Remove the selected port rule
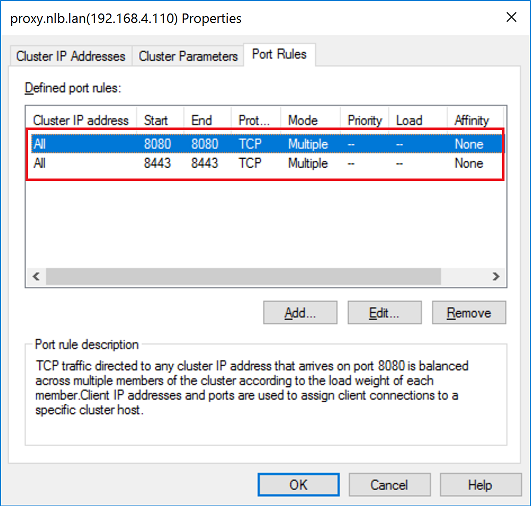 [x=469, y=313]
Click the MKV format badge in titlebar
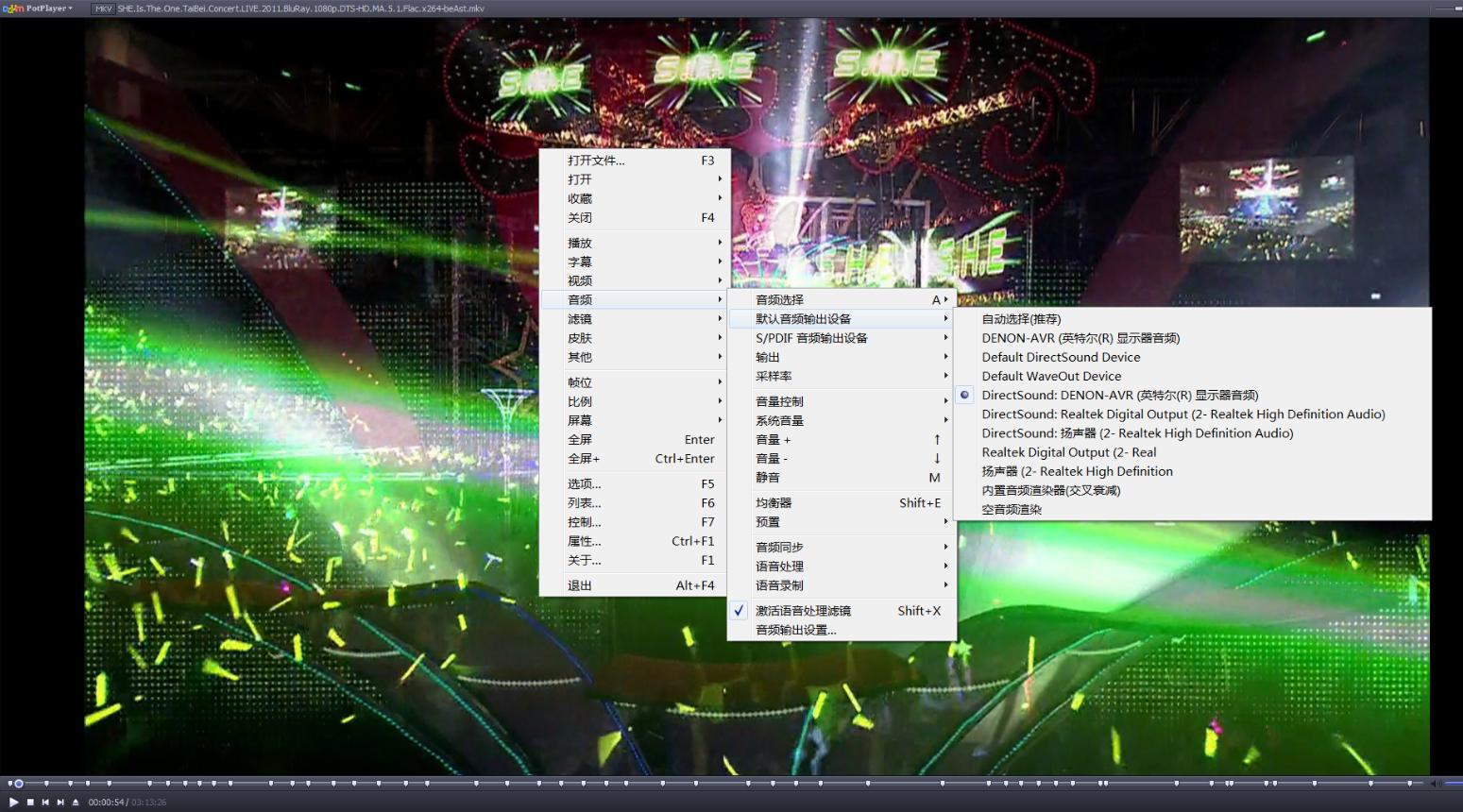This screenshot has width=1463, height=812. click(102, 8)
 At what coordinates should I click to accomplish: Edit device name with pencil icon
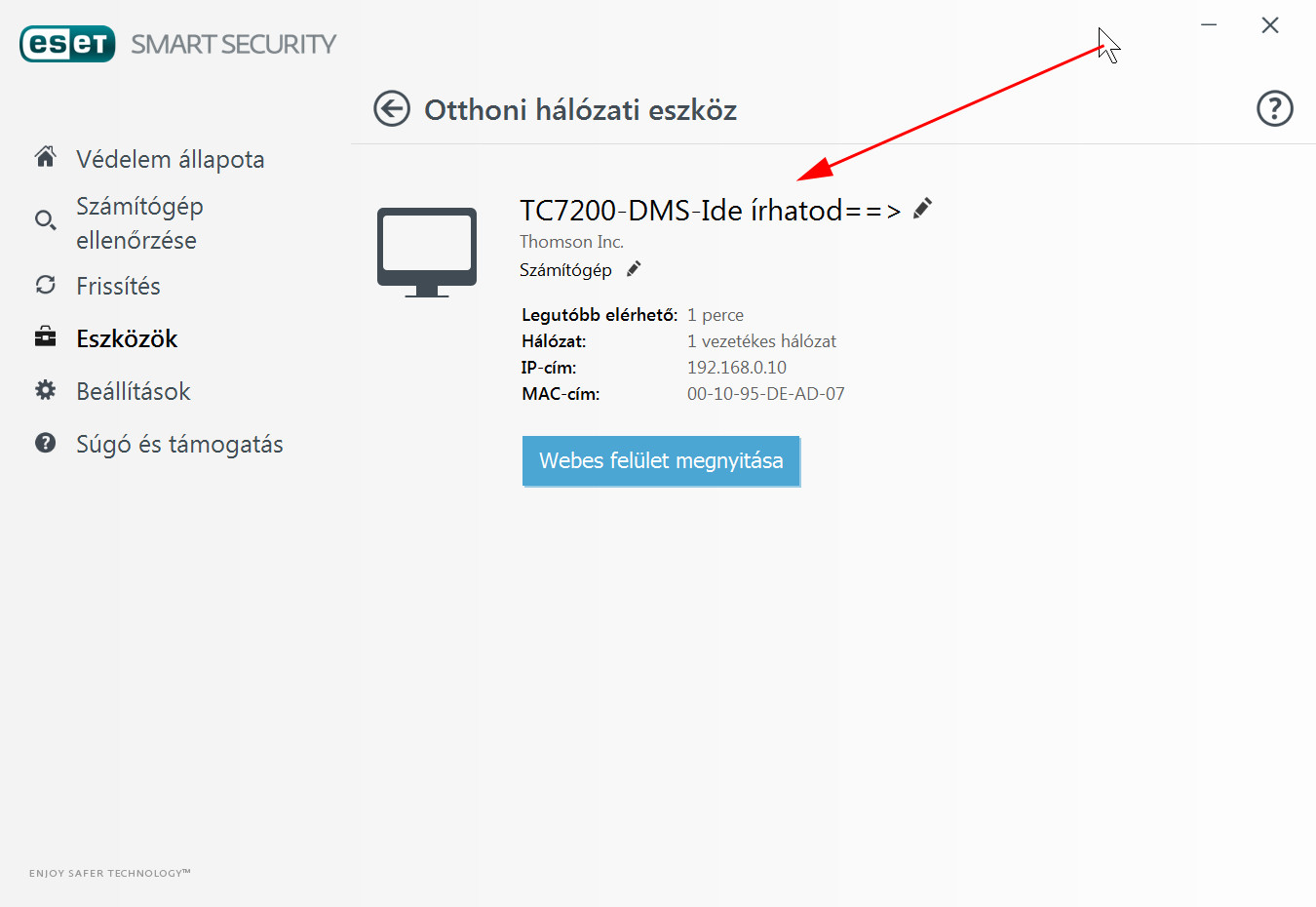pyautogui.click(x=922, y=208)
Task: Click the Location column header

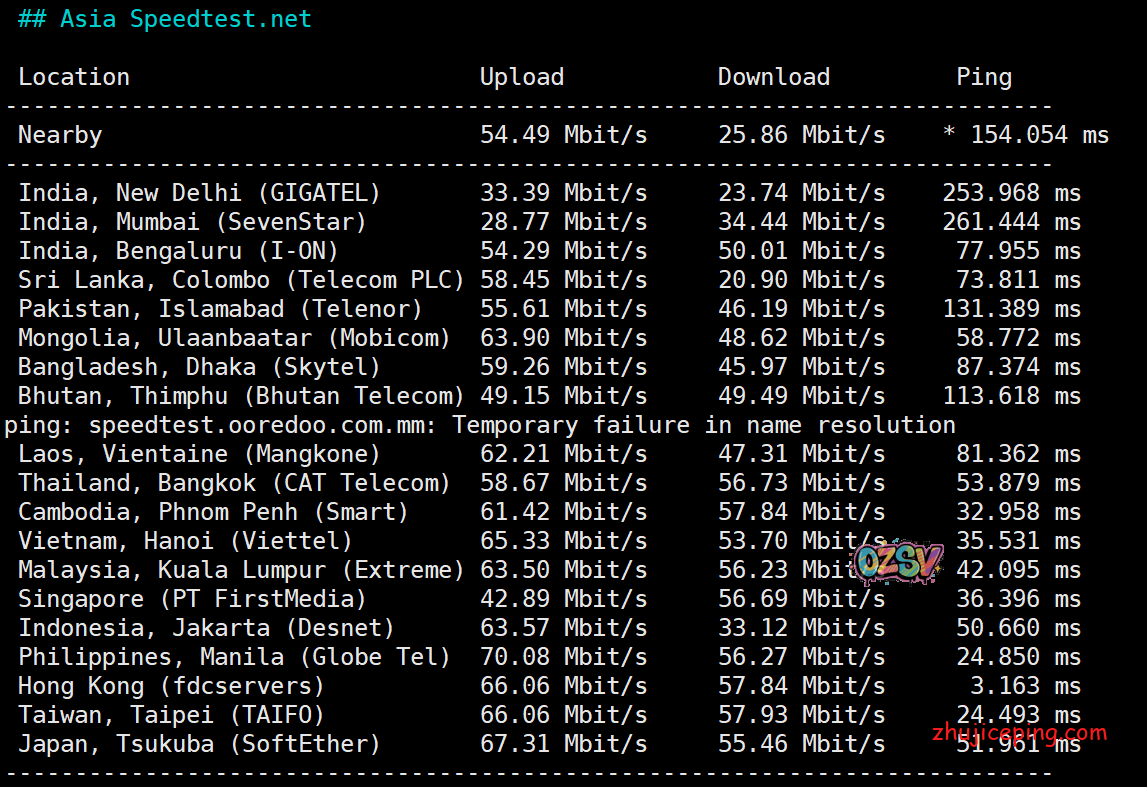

---

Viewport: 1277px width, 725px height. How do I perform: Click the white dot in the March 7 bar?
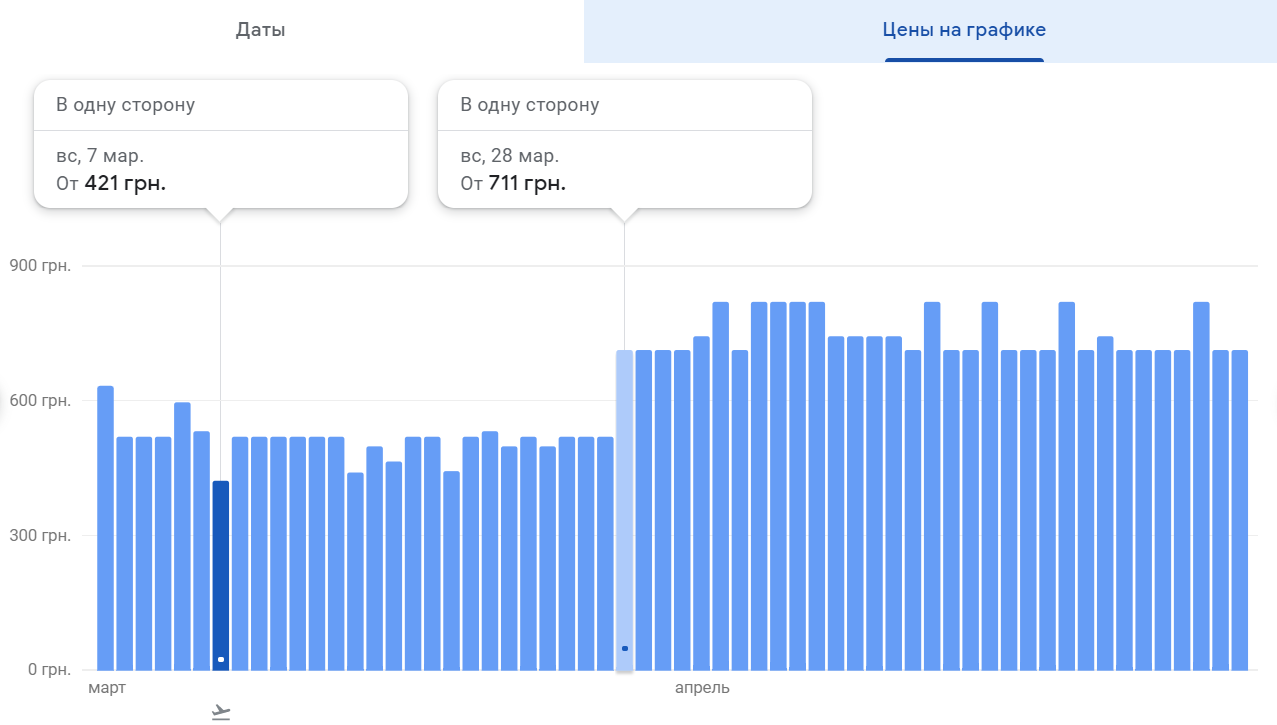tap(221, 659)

PROBLEM -
In the listing above, find the line with "Remove the selected port rule" and the line with "Task: Click the Location column header". Set down both and every line between them, minus the pictures.

SOLUTION TO THE EXERCISE -
Remove the selected port rule
 [x=469, y=313]
Click the MKV format badge in titlebar
This screenshot has width=1463, height=812. click(102, 8)
 At what coordinates should I click to accomplish: Edit device name with pencil icon
pyautogui.click(x=922, y=208)
Task: Click the Location column header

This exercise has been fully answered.